Исходный текст:
Освободится ли Запад от ига и гнета кантовой критики, на сословном суеверии и предрассудке основанной, на суеверии сословия, обреченного на бездействие и осужденного на одно мышление, на предрассудке, обрекающем род человеческий на вечное несовершеннолетие?
Признав временное положение за вечное, признав знание принадлежностью не всех разумных существ, а лишь немногих, Кант не понимал ни знания совершенного, ни дела общего. Он не мог понять, что сила неразумная, мир, как целое, непонятное для разумных существ (взятых) в отдельности, могло бы быть понято и управляемо всеми ими (взятыми) в совокупности. Этот мудрец не понимал того, что понимает всякий простец, а именно: что существующее в умозрительном разуме как мысль должно стать делом в практическом. Если теоретический разум представляет мир и таким, каким он есть, и таким, каким он должен быть, то разум практический должен представить его лишь в одном смысле, в долженствующем быть, то есть в проективном.
... Отказывая разумному существу в способности познания или ограничивая ее до размеров, делающих истину недоступною, Кант не видит очевиднейшей ненормальности такого положения: он берет людей не в том состоянии, в каком они должны быть, а в том, в каком они есть, то есть в самом безнравственном. Он берет разумные существа не только в отдельности, но ив бездеятельности. Принимая на себя звание критика, ему необходимо было бы задаться вопросом: не вносит ли он в свое решение чего-либо личного, свойственного сословию, обреченному на бездействие и на "odium philosophicum",<<*1>> на недуг, порождаемый городским (мещанским) бытом? (Именно Россия, как страна земледельческая, сельская, должна была бы задать себе этот вопрос!) Бездушие, бессердечие также нужно принимать во внимание при решении такого вопроса.

Блок материала:
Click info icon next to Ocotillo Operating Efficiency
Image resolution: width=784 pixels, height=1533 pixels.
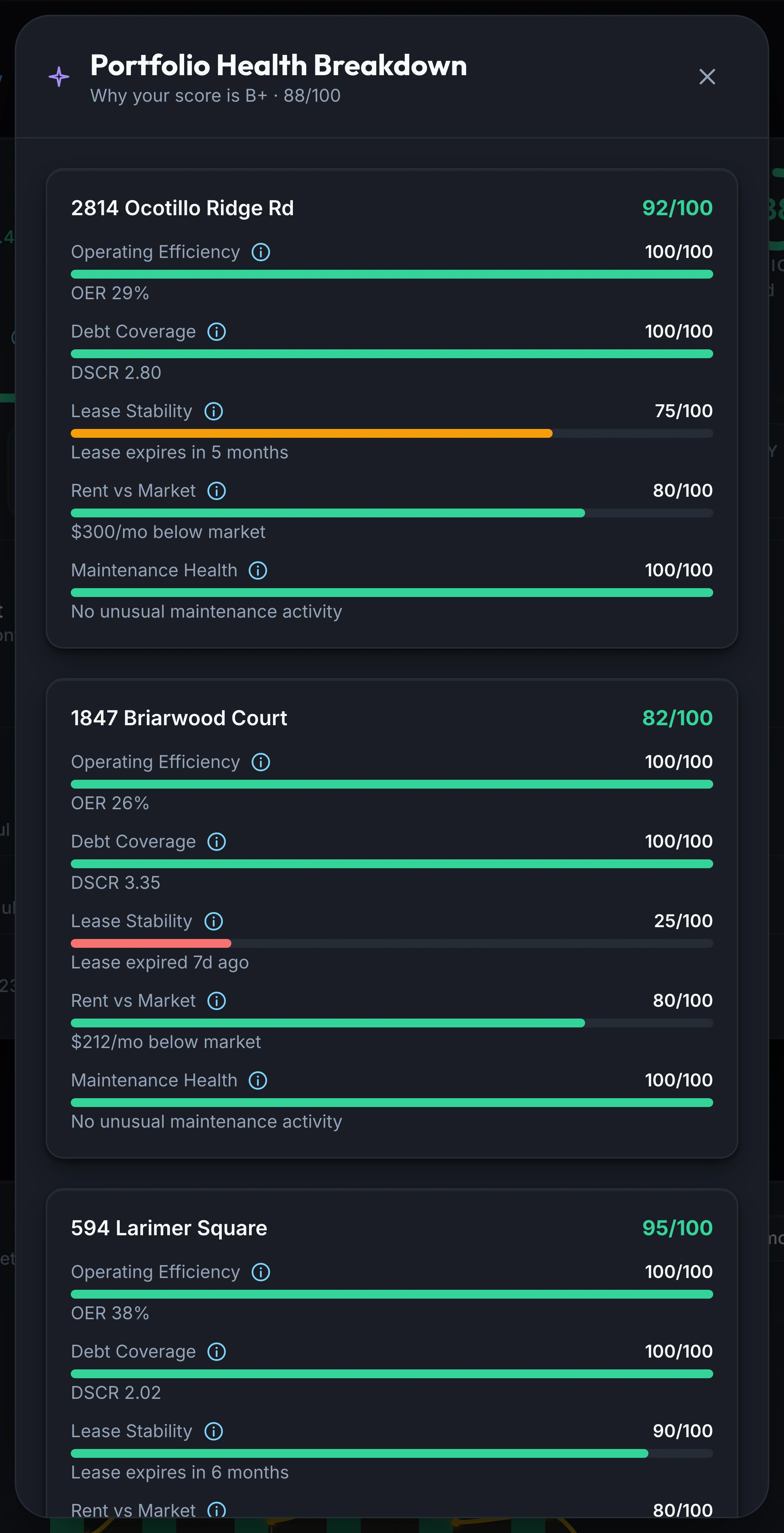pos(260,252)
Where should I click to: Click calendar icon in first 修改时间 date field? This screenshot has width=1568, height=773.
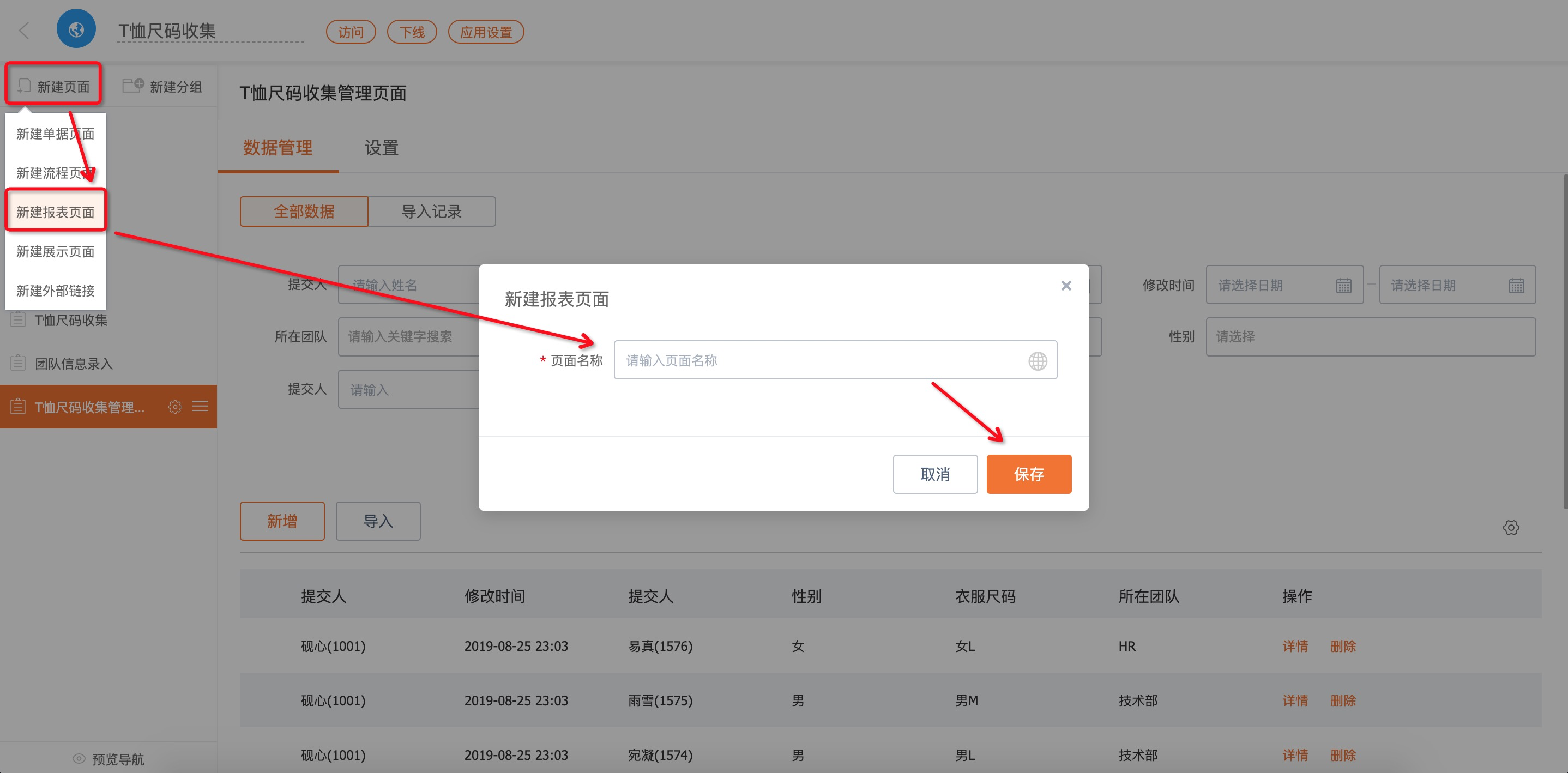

Задания:
a – Выпишите из исходного текста всё, чего Кант, по словам автора, не понимал или не мог понять.
b – Продолжите текст о критике Канта с того места, где он заканчивается.

Ответы к заданиям:
a –
1. Знания совершенного.
2. Дела общего.
3. Что мир как целое, непонятный для разумных существ в отдельности, мог бы быть понят и управляем всеми ими в совокупности.
4. Что существующее в умозрительном разуме как мысль должно стать делом в практическом.

b –
Признавая разумные существа лишь в отдельности и бездеятельности, Кант обрекает их на вечную ограниченность не только по пространству, но и по времени, в космосе, который, если и имеет пределы в пространстве и времени, то лишь по отсутствию в нем (активной) разумности; то есть: разумные существа ограничены по отсутствию в них деятельности, иначе сказать - силы, а космос - по отсутствию в нем разума. Кант отделял психологию от космологии, то есть души от сил, что и верно фактически (при существующем положении); но преклонение перед фактом и есть великий порок! Между тем космос нуждается в разуме для того, чтобы быть космосом, а не хаосом, каким он (пока) есть; разумные же существа нуждаются в силе. Космос (каков он есть, но не каковым он должен быть) есть сила без разума, а человек есть (пока) разум без силы. Но как же разум может стать силою, а сила - разумом? Сила станет разумною, когда знание, когда разум станет управлять ею. Стало быть все зависит от человека... Наступление совершеннолетия, открывающее для человеческого рода в его совокупности безграничное поприще, несмотря на все свое величие и на всю привлекательность, встречается интеллигентным классом с тупым равнодушием, не вызывает ни малейшего подъема в отживающем, глубоко падшем "ученом" сословии. Гнет кантовой критики тяготеет над ним и Кант - представитель старости, переходящей в младенчество. Хотя он и восхищается небесным сводом, но доступ в него закрывает человеческому роду. Восхищается он и пустым, лишенным всякого содержания долгом; но он истинный враг простора и шири. Ему, философу безнадежности и отчаяния, всюду мерещатся грани и пределы, которые он и налагает на все области жизни, на мысль и на деятельность. Освободится ли Запад от ига "критики" Канта?..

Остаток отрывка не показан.